Le livre donne en effet une place particulière à plusieurs aventures. La première est la mission scientifique du Cap Horn (1882-1883) dans le cadre de l’année polaire internationale, placée sous la direction de l’Académie des Sciences, avec le concours de la Marine Nationale qui fournit un équipage de 152 personnes et du Muséum d’histoire naturelle. Le programme scientifique pluridisciplinaire est très ambitieux et les scientifiques ont l’occasion de découvrir les populations yahganes de la baie d’Orange. Les découvertes de la mission, au riche butin scientifique, sont exposées en 1884 au Palais de l’industrie.

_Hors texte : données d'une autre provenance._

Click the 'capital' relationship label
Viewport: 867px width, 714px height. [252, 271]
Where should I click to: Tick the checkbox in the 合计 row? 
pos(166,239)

Le livre relate aussi la mission d’Henry de Vaulx en Patagonie argentine (1896-1897), conduite à ses frais alors que ce riche héritier n’a que 25 ans. Chez lui, la recherche des potentialités de colonisation, la recherche anthropologique, les fouilles de sépulture se mêlent et les considérations raciales ne sont pas absentes. De la mission, il rapporte 1400 objets. A son retour, il fait préfacer son « voyage en Patagonie » par José-Maria de Hérédia.

Enfin l’auteur s’arrête sur le séjour du Frère des écoles chrétiennes Claude Joseph en territoire mapuche (1926-1932), à l’origine d’un des fonds les plus significatifs du musée du Quai Branly.

Mais au-delà de ces aventures, c’est une véritable épopée intellectuelle que nous décrit l’auteur. Non contente de décrire chaque mission avec une absolue rigueur scientifique, croisant les écrits des explorateurs avec d’autres sources sur leur mission, reproduisant des documents et des photographies qui font voir d’un seul regard la richesse de leur collecte, l’auteur n’oublie jamais de replacer ces explorations dans le contexte de l’époque.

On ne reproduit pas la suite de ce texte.